◆ What is needed:
Type the entries again, word for word.

◆ Recorded information:
---------------
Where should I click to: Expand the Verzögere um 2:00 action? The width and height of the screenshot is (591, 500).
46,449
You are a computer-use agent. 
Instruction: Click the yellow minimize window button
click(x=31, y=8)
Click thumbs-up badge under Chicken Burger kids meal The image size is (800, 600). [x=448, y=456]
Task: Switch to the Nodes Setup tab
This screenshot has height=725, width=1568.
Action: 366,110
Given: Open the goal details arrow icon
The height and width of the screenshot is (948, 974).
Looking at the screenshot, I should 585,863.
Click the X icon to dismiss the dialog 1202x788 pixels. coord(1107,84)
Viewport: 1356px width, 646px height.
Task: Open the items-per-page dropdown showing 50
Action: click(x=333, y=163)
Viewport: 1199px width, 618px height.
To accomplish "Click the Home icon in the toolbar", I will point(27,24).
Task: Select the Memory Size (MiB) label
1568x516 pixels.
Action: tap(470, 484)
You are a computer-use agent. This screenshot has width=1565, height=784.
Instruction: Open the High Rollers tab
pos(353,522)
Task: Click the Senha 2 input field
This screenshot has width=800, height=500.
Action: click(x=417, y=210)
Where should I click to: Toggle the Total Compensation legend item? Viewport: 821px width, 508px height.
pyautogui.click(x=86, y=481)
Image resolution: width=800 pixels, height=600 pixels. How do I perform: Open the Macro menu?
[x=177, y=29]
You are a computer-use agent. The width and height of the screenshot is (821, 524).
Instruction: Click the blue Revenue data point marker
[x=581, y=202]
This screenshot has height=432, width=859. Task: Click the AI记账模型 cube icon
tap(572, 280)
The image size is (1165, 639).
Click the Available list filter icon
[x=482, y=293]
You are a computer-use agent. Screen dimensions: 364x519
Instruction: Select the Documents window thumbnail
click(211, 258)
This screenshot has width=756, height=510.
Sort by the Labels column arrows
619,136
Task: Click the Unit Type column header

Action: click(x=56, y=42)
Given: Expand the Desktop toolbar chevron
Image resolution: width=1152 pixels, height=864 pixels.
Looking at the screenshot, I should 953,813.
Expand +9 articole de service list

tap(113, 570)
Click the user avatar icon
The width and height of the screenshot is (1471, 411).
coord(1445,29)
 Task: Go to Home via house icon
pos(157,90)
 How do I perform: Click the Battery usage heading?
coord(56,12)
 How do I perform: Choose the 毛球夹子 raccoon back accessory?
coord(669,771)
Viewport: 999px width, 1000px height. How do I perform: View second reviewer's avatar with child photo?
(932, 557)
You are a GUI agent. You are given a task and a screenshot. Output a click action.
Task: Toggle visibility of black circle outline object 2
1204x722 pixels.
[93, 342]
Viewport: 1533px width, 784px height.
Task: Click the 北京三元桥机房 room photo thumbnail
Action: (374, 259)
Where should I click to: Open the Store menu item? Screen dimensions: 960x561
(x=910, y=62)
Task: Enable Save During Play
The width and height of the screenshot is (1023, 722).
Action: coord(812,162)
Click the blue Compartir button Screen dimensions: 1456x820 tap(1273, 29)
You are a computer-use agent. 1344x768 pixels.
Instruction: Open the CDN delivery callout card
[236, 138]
---------------
◆ Response area:
Where should I click to: Expand the Verzögere um 2:00 action? The width and height of the screenshot is (591, 500).
46,449
You are a computer-use agent. 
Instruction: Click the yellow minimize window button
click(x=31, y=8)
Click thumbs-up badge under Chicken Burger kids meal The image size is (800, 600). [x=448, y=456]
Task: Switch to the Nodes Setup tab
This screenshot has height=725, width=1568.
Action: 366,110
Given: Open the goal details arrow icon
The height and width of the screenshot is (948, 974).
Looking at the screenshot, I should 585,863.
Click the X icon to dismiss the dialog 1202x788 pixels. coord(1107,84)
Viewport: 1356px width, 646px height.
Task: Open the items-per-page dropdown showing 50
Action: click(x=333, y=163)
Viewport: 1199px width, 618px height.
To accomplish "Click the Home icon in the toolbar", I will point(27,24).
Task: Select the Memory Size (MiB) label
1568x516 pixels.
Action: tap(470, 484)
You are a computer-use agent. This screenshot has width=1565, height=784.
Instruction: Open the High Rollers tab
pos(353,522)
Task: Click the Senha 2 input field
This screenshot has width=800, height=500.
Action: click(x=417, y=210)
Where should I click to: Toggle the Total Compensation legend item? Viewport: 821px width, 508px height.
pyautogui.click(x=86, y=481)
Image resolution: width=800 pixels, height=600 pixels. How do I perform: Open the Macro menu?
[x=177, y=29]
You are a computer-use agent. The width and height of the screenshot is (821, 524).
Instruction: Click the blue Revenue data point marker
[x=581, y=202]
This screenshot has height=432, width=859. Task: Click the AI记账模型 cube icon
tap(572, 280)
The image size is (1165, 639).
Click the Available list filter icon
[x=482, y=293]
You are a computer-use agent. Screen dimensions: 364x519
Instruction: Select the Documents window thumbnail
click(211, 258)
This screenshot has width=756, height=510.
Sort by the Labels column arrows
619,136
Task: Click the Unit Type column header

Action: click(x=56, y=42)
Given: Expand the Desktop toolbar chevron
Image resolution: width=1152 pixels, height=864 pixels.
Looking at the screenshot, I should 953,813.
Expand +9 articole de service list

tap(113, 570)
Click the user avatar icon
The width and height of the screenshot is (1471, 411).
coord(1445,29)
 Task: Go to Home via house icon
pos(157,90)
 How do I perform: Click the Battery usage heading?
coord(56,12)
 How do I perform: Choose the 毛球夹子 raccoon back accessory?
coord(669,771)
Viewport: 999px width, 1000px height. How do I perform: View second reviewer's avatar with child photo?
(932, 557)
You are a GUI agent. You are given a task and a screenshot. Output a click action.
Task: Toggle visibility of black circle outline object 2
1204x722 pixels.
[93, 342]
Viewport: 1533px width, 784px height.
Task: Click the 北京三元桥机房 room photo thumbnail
Action: (374, 259)
Where should I click to: Open the Store menu item? Screen dimensions: 960x561
(x=910, y=62)
Task: Enable Save During Play
The width and height of the screenshot is (1023, 722).
Action: coord(812,162)
Click the blue Compartir button Screen dimensions: 1456x820 tap(1273, 29)
You are a computer-use agent. 1344x768 pixels.
Instruction: Open the CDN delivery callout card
[236, 138]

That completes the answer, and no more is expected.